A Huawei convocou toda a imprensa europeia para um evento em Paris para apresentar o seu novo smartphone, o Ascend P7. O dispositivo em si não esconde muitos segredos que foram sendo revelados ao longo das últimas semanas, mas traz consigo uma estratégia mais focada na tentativa de provocar sensações junto dos utilizadores, sensações que a empresa espera que sejam de excelência.



A tecnológica asiática juntou o melhor dos seus melhores smartphones de 2013 – o Ascend P2 e o Ascend P6 – para criar um equipamento que tem grande preocupação ao nível do design, da capacidade fotográfica e ao nível da velocidade de Internet.



O design double C, como foi apelidado pelo vice presidente da área de design mobile, Joonsuh Kim, ajudou a criar um dispositivo fino e de extremidades arredondadas com margens para o ecrã muito reduzidas. Por causa deste “cuidado” o ecrã de cinco polegadas com resolução Full HD ocupa cerca de 72% da parte frontal do smartphone, um rácio superior ao do iPhone e do Galaxy S5 por exemplo.

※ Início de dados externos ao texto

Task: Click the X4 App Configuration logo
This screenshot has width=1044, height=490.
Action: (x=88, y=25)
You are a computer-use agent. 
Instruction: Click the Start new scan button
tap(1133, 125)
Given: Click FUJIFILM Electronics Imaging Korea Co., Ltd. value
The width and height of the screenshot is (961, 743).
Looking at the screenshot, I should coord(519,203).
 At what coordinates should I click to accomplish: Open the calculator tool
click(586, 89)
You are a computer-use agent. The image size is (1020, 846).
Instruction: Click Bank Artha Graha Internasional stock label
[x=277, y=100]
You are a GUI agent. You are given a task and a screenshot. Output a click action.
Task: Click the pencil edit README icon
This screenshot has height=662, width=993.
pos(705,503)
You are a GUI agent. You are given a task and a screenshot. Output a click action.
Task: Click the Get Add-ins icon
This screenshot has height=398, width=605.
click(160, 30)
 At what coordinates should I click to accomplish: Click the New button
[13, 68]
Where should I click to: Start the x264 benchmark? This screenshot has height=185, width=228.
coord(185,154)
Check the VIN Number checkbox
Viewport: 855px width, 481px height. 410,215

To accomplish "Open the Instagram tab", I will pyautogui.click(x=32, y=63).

O sensor fotográfico traseiro é de 13 megapíxeis e promete bom desempenho em condições de baixa luminosidade, enquanto o frontal é de oito megapíxeis, sendo este último um dos maiores sensores e com maior resolução que se pode encontrar no mercado, ao qual se acrescenta uma lente de cinco elementos. Para aderir à "moda" a empresa acrescentou o modo selfie panorâmico à câmara frontal que permite captar várias pessoas na mesma fotografia ou até todo o ambiente de fundo.



A área da fotografia foi uma onde a empresa mais se esforçou, permitindo entre outras funcionalidades acrescentar marcas de água às imagens captadas e até registos de som.



Por fim a aposta na tecnologia 4G. Depois de o Ascend P2 ter apresentado um suporte para velocidades de rede até 150Mbps, algo que faltava no topo de gama P6, o smartphone deste ano vem colmatar essa falha. O Ascend P7 usa, de acordo com a Huawei, o recetor 4G mais pequeno e mais eficiente do mercado, algo que permite ter até mais 50% de receção de sinal que outros módulos de rede.



Na área da rede a empresa acabou por surpreender com o anúncio de uma única entrada multimédia que suporta tanto o cartão micro SIM como um cartão de memória MicroSD.



O Ascend P7 tem ainda um modo de poupança energética que com os últimos 10% de bateria consegue garantir até um dia em modo standby, para evitar que o telemóvel morra e o utilizador não possa receber contactos.




O interface de utilizador, o Emotion UI, também está diferente, aproximando-se em termos de evolução daquilo que o Android e o iOS têm feito – ícones mais polidos, mais coloridos e mais diretos na mensagem que tentam transmitir ao utilizador. As pessoas vão ter mais de 100 temas disponíveis para costumizar a aparência do software do telemóvel.



O reposicionamento da Huawei, ainda que não referido, parece estar ligado também ao crescimento de novos players chineses no mercado dos smartphones: a Lenovo está a apostar cada vez mais nos smartphones e comprou a Motorola; a Oppo tem criado topos de gama a baixo preço; e a OnePlus também mostrou interesse em intrometer-se nesta guerra com o baixo custo One. Por isso é que a empresa referiu várias vezes a palavra excelência e voltou a apostar no segmento topo de gama.



Com o Ascend P7 a tecnológica chinesa espera conseguir replicar o sucesso do modelo P6 que globalmente vendeu quatro milhões de unidades.

O Ascend P7 vai chegar ao mercado português no início do mês de junho, com o preço de 449 euros.